Таким образом, все романы Алданова связывает взгляд на историю как бессмысленный хаос, лишенный строгих закономерностей, оправдывающих или объясняющих социальные катаклизмы, прежде всего войны и революции. Этот взгляд есть частное выражение общего чувства «ужаса истории», который, по мысли М. Элиаде, стал испытывать современный человек, оказавшийся вне традиционной мифологической ментальной парадигмы и понимающий, что ни одна из исторических концепций не в силах проблему зла Истории. «Для нас важен лишь один вопрос: как можно вынести “ужас истории”, стоя на точке зрения историцизма? Оправдывая историческое событие тем простым фактом, что оно так произошло, нелегко будет освободить человечество от ужаса, который это событие внушает. Уточним, что речь идет не о проблеме зла, которая — под каким углом зрения ее ни рассматривай — остается проблемой философской и религиозной, речь идет о проблеме истории как таковой (курсив наш. — А. М), о “зле”, связанном не с природой человека, а с его деятельностью. Хотелось бы, например, знать, как можно выносить и оправдывать мучения и исчезновение стольких народов, страдающих и исчезающих по одной простой причине — что они оказались на пути истории, что они являются соседями империй, переживающих процесс постоянной экспансии, и т. д. <...> Ни одна из исторических философий не в состоянии защитить от страха перед историей»29. Констатация этого бессилия историзма и бессмысленности Истории, представляющей собой лишь «игру слепого случая», проходит через все романы Алданова, опубликованные на страницах «Современных записок».

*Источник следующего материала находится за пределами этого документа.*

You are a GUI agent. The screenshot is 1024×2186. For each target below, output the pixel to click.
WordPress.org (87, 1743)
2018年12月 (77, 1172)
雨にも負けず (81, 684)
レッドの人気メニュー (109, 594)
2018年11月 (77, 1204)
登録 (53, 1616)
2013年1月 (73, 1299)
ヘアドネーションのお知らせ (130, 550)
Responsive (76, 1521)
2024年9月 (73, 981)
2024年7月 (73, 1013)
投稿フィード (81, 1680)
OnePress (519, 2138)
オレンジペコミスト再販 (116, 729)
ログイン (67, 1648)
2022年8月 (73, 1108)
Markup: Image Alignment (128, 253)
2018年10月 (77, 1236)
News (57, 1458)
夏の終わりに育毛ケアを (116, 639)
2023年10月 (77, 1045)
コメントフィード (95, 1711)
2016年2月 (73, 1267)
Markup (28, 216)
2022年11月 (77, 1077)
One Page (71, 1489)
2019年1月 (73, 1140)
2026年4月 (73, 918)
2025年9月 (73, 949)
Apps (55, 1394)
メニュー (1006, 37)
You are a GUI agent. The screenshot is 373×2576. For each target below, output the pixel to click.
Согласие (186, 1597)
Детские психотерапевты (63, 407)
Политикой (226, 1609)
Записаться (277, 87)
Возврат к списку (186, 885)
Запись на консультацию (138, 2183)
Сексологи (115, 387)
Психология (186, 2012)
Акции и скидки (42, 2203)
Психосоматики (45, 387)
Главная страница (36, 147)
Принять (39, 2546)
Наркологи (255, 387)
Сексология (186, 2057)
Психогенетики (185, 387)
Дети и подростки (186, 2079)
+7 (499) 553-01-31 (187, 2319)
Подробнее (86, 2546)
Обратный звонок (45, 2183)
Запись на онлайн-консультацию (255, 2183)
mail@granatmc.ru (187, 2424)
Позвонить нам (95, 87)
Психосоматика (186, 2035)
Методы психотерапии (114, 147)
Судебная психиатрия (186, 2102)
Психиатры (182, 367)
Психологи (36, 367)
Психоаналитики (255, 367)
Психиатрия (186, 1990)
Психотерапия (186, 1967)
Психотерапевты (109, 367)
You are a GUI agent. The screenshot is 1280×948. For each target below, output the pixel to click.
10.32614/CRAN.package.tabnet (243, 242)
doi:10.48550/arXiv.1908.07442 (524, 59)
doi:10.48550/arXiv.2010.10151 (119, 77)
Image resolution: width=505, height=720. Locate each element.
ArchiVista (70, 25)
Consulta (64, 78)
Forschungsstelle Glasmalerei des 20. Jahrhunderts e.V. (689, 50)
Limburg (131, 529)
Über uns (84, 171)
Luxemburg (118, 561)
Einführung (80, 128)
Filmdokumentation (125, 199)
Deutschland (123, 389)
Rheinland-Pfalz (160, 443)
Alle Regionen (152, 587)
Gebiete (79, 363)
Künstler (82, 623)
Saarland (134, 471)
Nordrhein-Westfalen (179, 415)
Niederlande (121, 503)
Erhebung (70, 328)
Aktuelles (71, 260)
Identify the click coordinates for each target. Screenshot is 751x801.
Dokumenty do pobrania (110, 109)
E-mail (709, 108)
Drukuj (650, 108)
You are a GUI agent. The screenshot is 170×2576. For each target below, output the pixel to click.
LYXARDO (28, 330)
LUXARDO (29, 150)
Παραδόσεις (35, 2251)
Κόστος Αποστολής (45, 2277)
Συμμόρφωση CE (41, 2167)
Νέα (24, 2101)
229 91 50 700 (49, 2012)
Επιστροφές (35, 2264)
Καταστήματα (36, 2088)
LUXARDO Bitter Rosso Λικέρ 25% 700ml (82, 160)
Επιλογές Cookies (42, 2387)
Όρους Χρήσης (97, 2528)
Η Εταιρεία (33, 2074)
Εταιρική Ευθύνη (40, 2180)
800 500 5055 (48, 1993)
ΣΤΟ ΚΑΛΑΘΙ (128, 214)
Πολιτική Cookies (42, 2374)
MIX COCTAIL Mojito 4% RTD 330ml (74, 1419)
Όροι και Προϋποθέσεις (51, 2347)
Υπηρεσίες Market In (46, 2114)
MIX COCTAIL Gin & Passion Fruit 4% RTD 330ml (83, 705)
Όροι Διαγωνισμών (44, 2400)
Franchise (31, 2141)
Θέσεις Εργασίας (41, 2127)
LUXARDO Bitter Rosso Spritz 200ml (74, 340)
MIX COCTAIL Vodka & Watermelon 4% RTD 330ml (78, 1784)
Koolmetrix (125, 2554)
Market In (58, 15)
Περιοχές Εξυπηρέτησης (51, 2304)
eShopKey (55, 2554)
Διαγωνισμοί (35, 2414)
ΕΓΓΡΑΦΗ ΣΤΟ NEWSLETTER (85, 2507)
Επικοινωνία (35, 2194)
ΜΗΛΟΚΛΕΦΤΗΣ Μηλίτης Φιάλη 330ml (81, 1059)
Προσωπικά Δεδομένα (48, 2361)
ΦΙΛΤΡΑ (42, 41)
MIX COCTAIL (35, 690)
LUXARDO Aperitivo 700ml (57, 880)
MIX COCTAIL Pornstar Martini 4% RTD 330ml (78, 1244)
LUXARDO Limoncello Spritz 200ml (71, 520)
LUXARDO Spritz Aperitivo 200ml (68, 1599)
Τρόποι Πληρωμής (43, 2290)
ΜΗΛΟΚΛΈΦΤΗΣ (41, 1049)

Первые четыре из них Алданов впоследствии объединил в единую тетралогию под общим названием «Мыслитель», повествующую о событиях времен Великой французской революции и наполеоновских войн. Действие всех четырех произведений охватывает наиболее драматичные события европейской и русской истории с 1793 по 1821 год. В «Девятом термидора» Алданов художественно интерпретирует историю знаменитого переворота; в центре романа «Чертов мост» — смерть Екатерины II и переход Суворова через Альпы; в романе «Заговор» рассказана история убийства Павла I. Роман «Святая Елена, маленький остров», где писатель рисует последние дни ссыльного французского императора, событийно завершает, таким образом, весь цикл в целом. «Изолированное» прочтение этих романов не предполагает наличия дополнительных коннотаций, но включение их в «русский текст» «Современных записок» (или в «эмигрантский миф» русской зарубежной культуры в целом) позволяет прочесть алдановский цикл как произведение о «революциях вообще», об их смысле, истоках 30, природе и результате. Обращение к прошлому для объяснения настоящего и будущего — таков один из постулатов любой социально-политической мифологии. На этот механизм указывал еще К. Леви-Строс: «Миф всегда относится к событиям прошлого: “до сотворения мира”, или “в начале времен” — во всяком случае, “давным-давно”. Но значение мифа состоит в том, что эти события, имевшие место в определенный момент времени, существуют вне времени. Миф объясняет в равной мере как прошлое, так и настоящее и будущее. Чтобы понять эту многоплановость, лежащую в основе мифов, обратимся к сравнению. Ничто не напоминает так мифологию, как политическая идеология. Быть может, в нашем современном обществе последняя просто заменяет первую. Итак, что делает историк, когда он упоми- наст о Великой французской революции? Он ссылается на целый ряд прошедших событий, определенные последствия которых, безусловно, ощущаются и нами, хотя они дошли до нас через целый ряд промежуточных необратимых событий. Но для политика и для тех, кто его слушает, французская революция соотносится с другой стороной действительности: эта последовательность прошлых событий остается схемой, сохраняющей свою жизненность и позволяющей объяснить общественное устройство современной Франции, его противоречия и предугадать пути его развития»31.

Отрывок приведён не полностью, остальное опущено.